THURSDAY. MAY 10. 2018

***TECHNIQUE***CONSISTENCY***INTENSITY***


1) STRETCH - MAY BE COMPLETED PRE OR POST WOD:

2) WARM UP:

**SKILL WORK**
SPLIT SNATCH - WARM UP TO WOD LOAD


3) W.O.D
(A) 6 ROUNDS FOR TIME:
10 CAL BIKE
5 SPLIT SNATCH #135
(B) 5 X 12 - GHD SIT UP *AGGRESSIVE REPS
*LOG TIME TO COMPLETE AND IF POSSIBLE ALTERNATE FRONT LEG EACH REP OF SNATCH. COMPLETE (B) FOR QUALITY. 
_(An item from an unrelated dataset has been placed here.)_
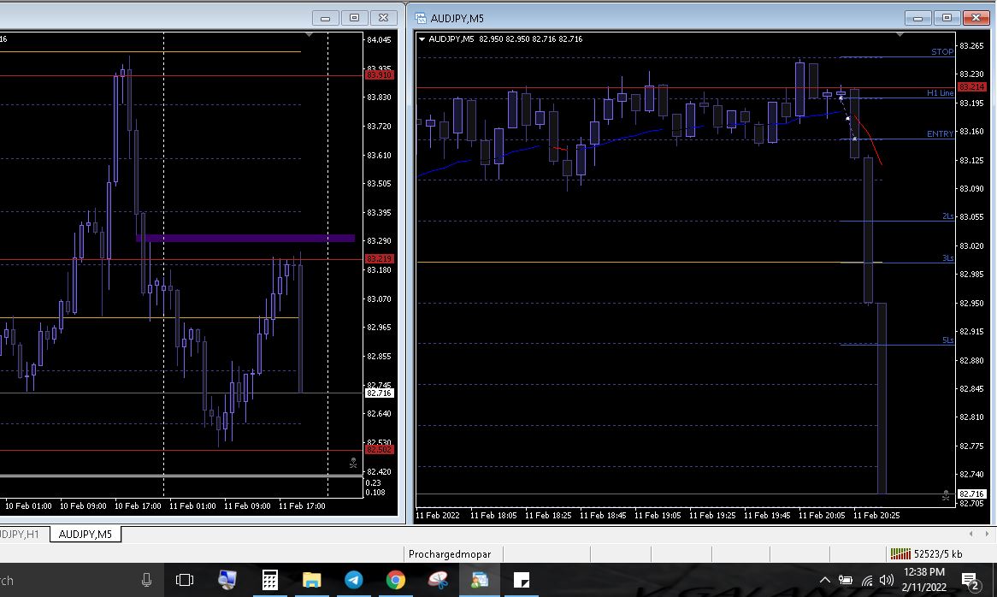The width and height of the screenshot is (997, 597).
Task: Click the Task View taskbar icon
Action: coord(185,580)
- WHAT TYPE OF FUEL YOU BURNING IN THAT TANK - NUTRITION CNTRAL -
YOU MUST BALANCE YOUR MACRO-NUTRIENTS (PROTEIN-CARBS-FAT) AT EACH MEAL. OUR BODIES ARE JUST LIKE HORMONAL TEETER TOTTERS AND FOOD IS WHAT EFFECTS THE UPS AND DOWNS OF THAT INTERNAL TEETER TOTTER. THE TRICK IS TO KEEP IT BALANCED. IF YOU CONSISTANTLY EAT YOUR PROTEINS, CARBS AND FATS TOGETHER, YOU WILL LIVE LIFE MORE PHYSICALLY AND EMOTIONALLY BALANCED. AS AN ADDED BENEFIT, AS A CROSSFITTER, EATING IN THIS MANNER WILL ALLOW YOU TO PERFORM AT THE HIGHEST LEVEL POSSIBLE.